Pixel coordinate grounding data:
-*-*-

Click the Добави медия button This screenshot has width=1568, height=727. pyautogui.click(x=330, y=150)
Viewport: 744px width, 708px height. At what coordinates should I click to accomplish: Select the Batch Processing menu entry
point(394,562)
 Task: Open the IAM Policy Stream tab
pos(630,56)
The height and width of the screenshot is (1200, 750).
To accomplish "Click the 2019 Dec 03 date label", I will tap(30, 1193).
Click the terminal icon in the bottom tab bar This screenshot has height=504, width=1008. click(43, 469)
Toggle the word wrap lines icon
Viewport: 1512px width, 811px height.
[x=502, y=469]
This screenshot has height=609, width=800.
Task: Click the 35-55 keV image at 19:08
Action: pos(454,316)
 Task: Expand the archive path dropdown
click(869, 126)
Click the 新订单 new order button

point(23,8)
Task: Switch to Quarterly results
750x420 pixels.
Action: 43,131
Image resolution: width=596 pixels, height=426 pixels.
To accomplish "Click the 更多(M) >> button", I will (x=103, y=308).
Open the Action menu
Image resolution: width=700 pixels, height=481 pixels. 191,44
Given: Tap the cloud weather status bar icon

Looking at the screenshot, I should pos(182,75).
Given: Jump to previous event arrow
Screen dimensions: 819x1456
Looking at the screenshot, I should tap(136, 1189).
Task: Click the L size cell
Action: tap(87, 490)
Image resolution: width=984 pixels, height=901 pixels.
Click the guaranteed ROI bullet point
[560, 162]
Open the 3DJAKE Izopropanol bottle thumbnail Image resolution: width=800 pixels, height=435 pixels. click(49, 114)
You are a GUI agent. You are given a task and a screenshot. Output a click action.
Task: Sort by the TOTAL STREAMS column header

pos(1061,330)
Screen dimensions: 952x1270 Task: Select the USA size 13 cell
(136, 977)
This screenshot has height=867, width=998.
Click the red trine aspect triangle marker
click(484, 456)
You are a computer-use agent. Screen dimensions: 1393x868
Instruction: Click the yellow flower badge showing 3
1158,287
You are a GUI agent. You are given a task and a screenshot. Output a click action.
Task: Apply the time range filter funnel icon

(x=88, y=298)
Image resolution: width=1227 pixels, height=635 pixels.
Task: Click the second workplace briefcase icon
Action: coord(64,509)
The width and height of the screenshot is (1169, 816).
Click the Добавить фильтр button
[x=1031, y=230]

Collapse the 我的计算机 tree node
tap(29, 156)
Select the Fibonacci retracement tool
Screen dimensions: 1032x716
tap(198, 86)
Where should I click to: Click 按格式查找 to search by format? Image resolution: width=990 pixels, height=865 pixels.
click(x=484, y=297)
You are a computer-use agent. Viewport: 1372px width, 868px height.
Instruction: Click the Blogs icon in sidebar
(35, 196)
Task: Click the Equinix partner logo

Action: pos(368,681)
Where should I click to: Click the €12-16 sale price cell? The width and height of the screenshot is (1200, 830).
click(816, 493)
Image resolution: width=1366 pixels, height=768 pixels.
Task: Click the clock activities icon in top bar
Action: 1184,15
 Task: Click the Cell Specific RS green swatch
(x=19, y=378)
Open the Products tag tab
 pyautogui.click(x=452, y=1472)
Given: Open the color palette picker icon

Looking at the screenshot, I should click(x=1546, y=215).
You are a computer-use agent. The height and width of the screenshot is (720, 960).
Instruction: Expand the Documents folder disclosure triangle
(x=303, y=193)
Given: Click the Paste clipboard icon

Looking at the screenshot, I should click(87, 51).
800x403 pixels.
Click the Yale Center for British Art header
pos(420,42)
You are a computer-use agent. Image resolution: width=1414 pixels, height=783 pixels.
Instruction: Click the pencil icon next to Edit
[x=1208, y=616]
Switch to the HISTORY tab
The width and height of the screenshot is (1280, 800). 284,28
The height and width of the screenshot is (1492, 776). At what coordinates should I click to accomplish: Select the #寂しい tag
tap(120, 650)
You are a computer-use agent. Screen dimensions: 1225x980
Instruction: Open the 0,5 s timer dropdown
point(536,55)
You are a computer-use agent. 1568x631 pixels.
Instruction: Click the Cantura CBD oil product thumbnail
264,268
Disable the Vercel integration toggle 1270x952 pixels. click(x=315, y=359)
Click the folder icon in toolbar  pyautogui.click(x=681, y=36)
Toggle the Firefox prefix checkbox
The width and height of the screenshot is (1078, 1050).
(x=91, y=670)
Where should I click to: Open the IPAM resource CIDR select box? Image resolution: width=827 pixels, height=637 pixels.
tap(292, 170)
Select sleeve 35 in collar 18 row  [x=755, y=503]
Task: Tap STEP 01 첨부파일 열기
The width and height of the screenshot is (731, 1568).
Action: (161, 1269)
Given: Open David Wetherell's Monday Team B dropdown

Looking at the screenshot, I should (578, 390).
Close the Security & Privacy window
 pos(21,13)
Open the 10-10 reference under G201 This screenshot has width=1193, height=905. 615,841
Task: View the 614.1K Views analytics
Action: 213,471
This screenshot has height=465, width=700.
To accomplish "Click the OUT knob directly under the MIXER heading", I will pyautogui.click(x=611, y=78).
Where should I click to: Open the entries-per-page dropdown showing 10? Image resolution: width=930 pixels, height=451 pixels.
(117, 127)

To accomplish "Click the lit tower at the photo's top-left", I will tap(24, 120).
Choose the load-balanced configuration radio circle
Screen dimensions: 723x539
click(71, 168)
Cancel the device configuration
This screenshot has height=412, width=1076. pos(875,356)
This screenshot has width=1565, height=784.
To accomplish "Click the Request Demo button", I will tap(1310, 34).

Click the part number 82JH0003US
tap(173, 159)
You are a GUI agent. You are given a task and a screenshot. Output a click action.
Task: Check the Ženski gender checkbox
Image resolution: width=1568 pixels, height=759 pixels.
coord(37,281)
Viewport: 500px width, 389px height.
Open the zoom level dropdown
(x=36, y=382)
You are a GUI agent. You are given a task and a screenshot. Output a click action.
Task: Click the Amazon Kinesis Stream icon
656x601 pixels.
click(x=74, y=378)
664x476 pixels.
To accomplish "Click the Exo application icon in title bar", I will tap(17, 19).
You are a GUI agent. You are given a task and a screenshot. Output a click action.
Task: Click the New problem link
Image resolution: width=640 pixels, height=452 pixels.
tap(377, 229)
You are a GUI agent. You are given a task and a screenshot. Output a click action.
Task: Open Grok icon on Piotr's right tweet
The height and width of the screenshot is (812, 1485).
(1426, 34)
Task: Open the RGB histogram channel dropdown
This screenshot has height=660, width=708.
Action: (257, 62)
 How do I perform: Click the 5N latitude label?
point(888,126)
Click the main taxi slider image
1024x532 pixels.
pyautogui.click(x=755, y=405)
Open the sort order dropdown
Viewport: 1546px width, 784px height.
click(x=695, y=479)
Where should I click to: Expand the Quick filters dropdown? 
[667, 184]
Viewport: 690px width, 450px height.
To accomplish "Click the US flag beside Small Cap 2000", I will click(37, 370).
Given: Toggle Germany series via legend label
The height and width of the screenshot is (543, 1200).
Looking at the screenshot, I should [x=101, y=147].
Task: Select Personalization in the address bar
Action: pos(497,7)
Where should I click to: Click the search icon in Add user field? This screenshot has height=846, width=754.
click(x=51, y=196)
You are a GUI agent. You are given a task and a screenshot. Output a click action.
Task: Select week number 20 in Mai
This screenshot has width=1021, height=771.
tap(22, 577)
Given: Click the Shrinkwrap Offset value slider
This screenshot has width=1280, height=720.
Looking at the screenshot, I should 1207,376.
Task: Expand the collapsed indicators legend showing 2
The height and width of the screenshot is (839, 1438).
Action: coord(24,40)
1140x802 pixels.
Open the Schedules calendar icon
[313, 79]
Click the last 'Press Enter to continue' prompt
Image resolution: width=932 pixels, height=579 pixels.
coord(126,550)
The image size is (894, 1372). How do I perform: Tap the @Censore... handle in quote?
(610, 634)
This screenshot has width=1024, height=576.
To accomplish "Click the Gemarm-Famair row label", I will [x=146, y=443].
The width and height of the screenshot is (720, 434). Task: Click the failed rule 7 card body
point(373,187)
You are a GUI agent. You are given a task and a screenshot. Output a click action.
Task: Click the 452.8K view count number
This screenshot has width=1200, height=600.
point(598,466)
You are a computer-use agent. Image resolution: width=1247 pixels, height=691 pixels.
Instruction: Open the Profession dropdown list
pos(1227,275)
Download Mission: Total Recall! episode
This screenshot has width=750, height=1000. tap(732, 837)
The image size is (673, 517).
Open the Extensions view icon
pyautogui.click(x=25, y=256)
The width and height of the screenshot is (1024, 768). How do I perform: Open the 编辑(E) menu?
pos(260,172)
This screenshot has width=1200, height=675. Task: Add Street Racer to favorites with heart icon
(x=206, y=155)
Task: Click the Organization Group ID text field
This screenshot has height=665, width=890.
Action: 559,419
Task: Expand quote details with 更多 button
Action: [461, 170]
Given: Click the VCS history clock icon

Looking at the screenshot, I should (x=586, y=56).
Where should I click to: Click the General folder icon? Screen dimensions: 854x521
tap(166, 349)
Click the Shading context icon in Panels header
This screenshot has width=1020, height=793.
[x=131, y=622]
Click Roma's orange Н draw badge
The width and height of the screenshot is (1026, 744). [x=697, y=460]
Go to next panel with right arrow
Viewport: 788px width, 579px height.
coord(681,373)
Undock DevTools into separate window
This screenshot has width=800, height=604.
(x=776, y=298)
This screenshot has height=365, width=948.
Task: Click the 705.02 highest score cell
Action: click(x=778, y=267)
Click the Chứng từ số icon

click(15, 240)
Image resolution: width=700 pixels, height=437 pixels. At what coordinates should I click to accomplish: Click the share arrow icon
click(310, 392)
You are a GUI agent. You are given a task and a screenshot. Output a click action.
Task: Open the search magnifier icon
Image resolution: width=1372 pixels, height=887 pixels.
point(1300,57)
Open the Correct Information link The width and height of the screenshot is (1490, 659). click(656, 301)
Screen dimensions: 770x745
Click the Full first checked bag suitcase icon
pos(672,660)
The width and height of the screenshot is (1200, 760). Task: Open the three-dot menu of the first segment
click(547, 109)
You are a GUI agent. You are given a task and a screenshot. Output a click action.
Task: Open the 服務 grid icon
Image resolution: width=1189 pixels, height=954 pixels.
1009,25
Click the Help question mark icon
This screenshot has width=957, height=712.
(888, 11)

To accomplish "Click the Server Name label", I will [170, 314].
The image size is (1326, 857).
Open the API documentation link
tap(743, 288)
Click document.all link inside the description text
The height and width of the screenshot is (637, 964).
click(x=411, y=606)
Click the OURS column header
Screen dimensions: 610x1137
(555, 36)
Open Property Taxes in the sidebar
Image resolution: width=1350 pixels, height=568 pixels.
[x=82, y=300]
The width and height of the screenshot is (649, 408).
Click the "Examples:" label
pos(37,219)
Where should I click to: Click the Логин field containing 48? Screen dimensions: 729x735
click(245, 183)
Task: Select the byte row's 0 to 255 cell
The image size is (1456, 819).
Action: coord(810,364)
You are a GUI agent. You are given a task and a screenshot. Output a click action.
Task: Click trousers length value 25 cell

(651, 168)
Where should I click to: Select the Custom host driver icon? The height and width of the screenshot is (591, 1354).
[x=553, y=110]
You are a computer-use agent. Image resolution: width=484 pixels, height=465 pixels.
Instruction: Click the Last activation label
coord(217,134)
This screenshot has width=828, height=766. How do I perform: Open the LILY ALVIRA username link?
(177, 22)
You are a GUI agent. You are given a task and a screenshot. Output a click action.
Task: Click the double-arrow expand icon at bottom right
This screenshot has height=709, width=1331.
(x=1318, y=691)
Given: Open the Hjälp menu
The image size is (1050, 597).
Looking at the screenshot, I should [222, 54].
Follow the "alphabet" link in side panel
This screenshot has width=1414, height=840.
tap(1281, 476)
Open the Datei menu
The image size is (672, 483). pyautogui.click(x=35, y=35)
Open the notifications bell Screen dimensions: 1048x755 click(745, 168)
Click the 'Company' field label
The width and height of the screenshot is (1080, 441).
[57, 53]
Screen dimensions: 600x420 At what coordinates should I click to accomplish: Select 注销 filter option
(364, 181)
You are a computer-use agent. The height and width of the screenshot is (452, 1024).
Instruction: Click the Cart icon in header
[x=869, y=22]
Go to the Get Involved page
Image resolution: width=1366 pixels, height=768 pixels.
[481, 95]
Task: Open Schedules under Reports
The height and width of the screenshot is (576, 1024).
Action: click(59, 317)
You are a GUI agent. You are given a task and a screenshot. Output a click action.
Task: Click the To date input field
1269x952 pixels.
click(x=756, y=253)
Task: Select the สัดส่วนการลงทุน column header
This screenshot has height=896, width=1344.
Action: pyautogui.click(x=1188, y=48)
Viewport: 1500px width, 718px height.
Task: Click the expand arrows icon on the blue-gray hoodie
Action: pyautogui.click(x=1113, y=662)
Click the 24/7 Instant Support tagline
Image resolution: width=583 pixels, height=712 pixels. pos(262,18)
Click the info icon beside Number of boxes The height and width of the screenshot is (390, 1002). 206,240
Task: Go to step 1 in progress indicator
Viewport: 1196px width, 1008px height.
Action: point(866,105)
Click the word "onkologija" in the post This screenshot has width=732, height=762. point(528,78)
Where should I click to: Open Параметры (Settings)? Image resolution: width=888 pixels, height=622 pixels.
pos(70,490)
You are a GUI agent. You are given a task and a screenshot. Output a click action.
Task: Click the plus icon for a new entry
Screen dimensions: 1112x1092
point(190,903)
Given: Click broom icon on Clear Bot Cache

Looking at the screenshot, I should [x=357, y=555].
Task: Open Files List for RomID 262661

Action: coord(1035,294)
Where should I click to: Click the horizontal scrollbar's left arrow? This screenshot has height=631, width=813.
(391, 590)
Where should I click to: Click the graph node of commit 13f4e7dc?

-*-*-

AIM OF THE EXERCISE
After going through the entries, say how many lines contain the string "legend". Nothing else belongs in the reply.

EXERCISE SOLUTION
2